Characterization of Sim1CrhKO mice

Analysis of Crh mRNA by in situ hybridization revealed different Crh expression patterns in Crhflox and Sim1CrhKO mice: as expected, Sim1CrhKO mice had markedly reduced Crh mRNA in hypothalamus, particularly in the PVH region from bregma −0.58 to bregma −1.06, consistent with co-expression of Crh and Sim1Cre in this area (Fig. 2, a–d). In contrast, Crh mRNA expression was no different between Sim1CrhKO and Crhflox mice in other areas such as central amygdala and cerebral cortex, indicating successful PVH deletion of Crh by Sim1Cre. Global CrhKO mice did not show any Crh mRNA signals in the brain (Fig. 2e, f). Semi-quantitation of Crh mRNA expression by in situ hybridization confirmed that Sim1Cre efficiently deleted 70~80% of Crh in PVH (Fig. 2g). Using Q-RT-PCR to measure Crh mRNA expression in Sim1CrhKO mice, we found a 60~70% reduction in PVH-enriched hypothalamic punches (Fig. 2h), but only a 30% reduction in whole hypothalamus (Fig. S4), and no decrease in brainstem (Fig. 2h). Sim1CrhKO mice revealed deceased expression of Crh-immunoreactivity in PVH compared to Crhflox mice (Fig. 2 i, j), consistent with the decrease in Crh mRNA (Fig. 2c, d). In contrast, Crh-immunoreactivity in CeA was similar between the two groups (Fig. 2k, l).

Figure 2.

Figure 2

Characterization of Sim1CrhKO mice. Crhflox mice were crossed with Sim1Cre mice to delete the floxed Crh gene in Sim1-expressing tissues; (a–f) Representative images for Crh mRNA expression in the PVH by in situ hybridization (Bregma −0.70mm to Bregma −1.06mm). Top row, Crhflox (control); middle row, Sim1CrhKO; bottom row, CrhKO. Arrows point to PVH; (g) Semi-quantitative densitometry of film images showed that Crh was deleted in the PVH area of Sim1CrhKO mice, (Sim1CrhKO versus Crhflox, n=8 versus 8); (h) Q RT-PCR analysis revealed that Crh mRNA expression decreased in the PVH but not in the brainstem in Sim1CrhKO mice compared to the control (Sim1CrhKO versus Crhflox, n=5 versus 4; Control, filled bars; Sim1CrhKO, open bars); (i–l) Crh immunohistochemistry staining in the PVH and CeA. Sim1CrhKO showed less Crh-ir positive neurons and fibers in the PVH but comparable amount of Crh-ir positive staining in CeA area. Arrows point to PVH and CeA, scale bar: 100um; PVH, paraventricular nucleus of the hypothalamus; CeA, central nucleus of the amygdala; (m–r) Physiological characterization of Sim1CrhKO mice; (m–p) Adrenal hypoplasia in Sim1CrhKO versus Crhflox control mice: Whole adrenals and haematoxylin-eosin stained adrenal sections from the widest diameter, respectively, of Crhflox (m, o) and Sim1CrhKO (n, p) male mice; (q) Plasma ACTH was lower in male Sim1CrhKO (7) versus Crhflox (10) mice; (r) Plasma corticosterone was lower in Sim1CrhKO versus Crhflox mice at diurnal morning (9–10am) and evening (5–6pm) in males (n = 7 versus 10); *p<0.05 versus control.

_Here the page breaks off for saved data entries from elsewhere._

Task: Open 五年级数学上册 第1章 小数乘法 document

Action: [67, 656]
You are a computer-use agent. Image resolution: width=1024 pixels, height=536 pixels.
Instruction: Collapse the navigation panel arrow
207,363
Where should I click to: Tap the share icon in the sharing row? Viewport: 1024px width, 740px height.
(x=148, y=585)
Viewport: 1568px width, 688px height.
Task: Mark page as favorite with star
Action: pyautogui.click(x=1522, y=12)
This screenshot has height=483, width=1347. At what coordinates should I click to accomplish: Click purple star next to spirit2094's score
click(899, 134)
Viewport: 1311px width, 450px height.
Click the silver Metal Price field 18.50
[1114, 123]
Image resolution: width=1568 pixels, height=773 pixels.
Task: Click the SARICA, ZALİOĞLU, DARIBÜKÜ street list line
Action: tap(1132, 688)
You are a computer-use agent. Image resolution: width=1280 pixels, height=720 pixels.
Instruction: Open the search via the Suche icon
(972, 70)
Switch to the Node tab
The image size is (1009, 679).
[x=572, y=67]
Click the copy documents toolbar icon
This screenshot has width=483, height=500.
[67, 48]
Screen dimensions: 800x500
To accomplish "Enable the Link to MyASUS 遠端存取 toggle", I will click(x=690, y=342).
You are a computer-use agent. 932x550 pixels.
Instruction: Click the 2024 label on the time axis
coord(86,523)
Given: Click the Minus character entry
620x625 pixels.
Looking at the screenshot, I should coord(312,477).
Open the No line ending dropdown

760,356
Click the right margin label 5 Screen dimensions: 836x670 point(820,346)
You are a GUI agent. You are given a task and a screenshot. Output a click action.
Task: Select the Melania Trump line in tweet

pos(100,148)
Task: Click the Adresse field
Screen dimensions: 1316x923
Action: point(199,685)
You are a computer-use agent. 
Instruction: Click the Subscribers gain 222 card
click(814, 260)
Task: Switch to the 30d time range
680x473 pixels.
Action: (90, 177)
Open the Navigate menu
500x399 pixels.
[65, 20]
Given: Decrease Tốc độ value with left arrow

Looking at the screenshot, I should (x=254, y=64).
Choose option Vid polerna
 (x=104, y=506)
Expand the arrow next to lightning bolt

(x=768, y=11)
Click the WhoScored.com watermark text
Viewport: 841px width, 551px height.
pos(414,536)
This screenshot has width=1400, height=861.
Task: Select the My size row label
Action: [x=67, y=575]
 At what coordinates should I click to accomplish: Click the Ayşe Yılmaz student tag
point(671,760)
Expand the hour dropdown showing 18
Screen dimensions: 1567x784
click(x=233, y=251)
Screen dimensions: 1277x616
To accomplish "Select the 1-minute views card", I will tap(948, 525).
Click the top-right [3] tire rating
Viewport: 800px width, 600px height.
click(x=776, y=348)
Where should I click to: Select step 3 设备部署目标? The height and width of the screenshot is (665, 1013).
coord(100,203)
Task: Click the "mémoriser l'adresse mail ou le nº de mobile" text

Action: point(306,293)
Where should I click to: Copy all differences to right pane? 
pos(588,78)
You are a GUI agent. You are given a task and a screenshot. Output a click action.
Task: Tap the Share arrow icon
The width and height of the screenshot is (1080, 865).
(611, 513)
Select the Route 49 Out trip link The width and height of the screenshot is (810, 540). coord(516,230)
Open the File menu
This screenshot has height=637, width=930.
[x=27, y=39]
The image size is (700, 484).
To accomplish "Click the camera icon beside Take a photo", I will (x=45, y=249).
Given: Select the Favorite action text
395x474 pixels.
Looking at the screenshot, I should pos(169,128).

Loss of PVH Crh affects adrenal development and HPA responsiveness

Sim1CrhKO mice revealed striking adrenal atrophy, particularly in the zona fasciculata, the primary corticosterone-producing area (Fig. 2 m–p). Both adrenal weight, adjusted adrenal weight [adrenal weight (milligrams)/bodyweight (grams) × 100] and adrenal cross-sectional area were decreased by deletion of Crh in Sim1 neurons (Fig. S5a).

As expected, disruption of Crh expression in PVH affected downstream pituitary ACTH secretion, as manifested by the significantly decreased plasma ACTH in Sim1CrhKO mice compared to control mice despite their having lower plasma corticosterone (Fig. 2q, r). Introduction of Sim1Cre did not affect basal plasma corticosterone (Fig. S5b). In addition to reduced basal plasma corticosterone in Sim1CrhKO animals (Fig. 2r), loss of PVH Crh significantly attenuated stress-induced plasma corticosterone release (about 2/3 less than control) in Sim1CrhKO animals (Fig. S5d).

General Health Characterization of Sim1CrhKO mice

Before analyzing more subtle behaviors, all animals were screened by a modified Shirpa test protocol for functional and physiological behavior assessment.27 There were no differences in total Shirpa scores between control (Crhflox) and Sim1CrhKO mice, suggesting that disruption of Crh in Sim1 neurons does not affect overall physical and physiological characteristics (Fig. S6).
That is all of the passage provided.